Which is the good one? As far as I know, it was pop3 on Linux. No idea what it was on Windows 7 - last time I've installed Thunderbird in windows 7 was when I was young and pretty and Clark Gable was 'in'...
 
To me, this basically an IMAP vs POP3 problem, most email clients (Thunderbird for sure). will let you use both, (one or the other). You just need t tell it which protocol you want.

^THIS

Which is the good one? As far as I know, it was pop3 on Linux. No idea what it was on Windows 7 - last time I've installed Thunderbird in windows 7 was when I was young and pretty and Clark Gable was 'in'...

IMAP syncs everything automatically. POP3 has options to view it locally while keeping it on the server, or just downloading it all to your device and deleting it from the server.

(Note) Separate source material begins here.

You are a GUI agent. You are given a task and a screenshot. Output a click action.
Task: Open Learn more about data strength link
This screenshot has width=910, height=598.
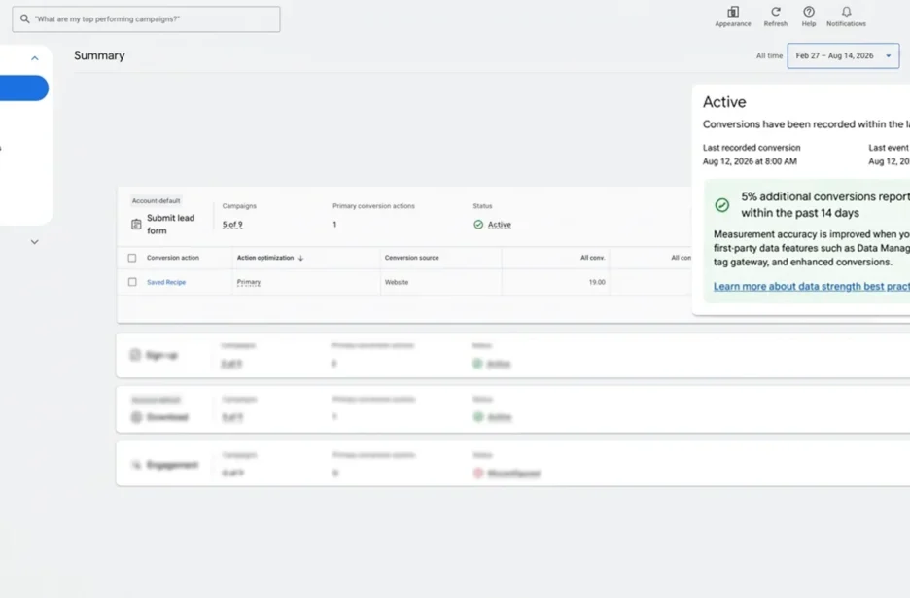coord(812,286)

I strongly prefer IMAP, but I'm a bit of an email hoarder, with accounts that go back more than a couple of decades. (And older accounts that do not have the older emails saved.)
 
Open the account settings/server settings, and you can tell Thunderbird how often to check for new mail. Untick all the boxes and you will have to manually check. The filters are what they've always been, more or less. Thunderbird will do what you want, and it works exactly the same under Linux as it does in Windows. You just need to learn how to configure it, and it's not rocket science.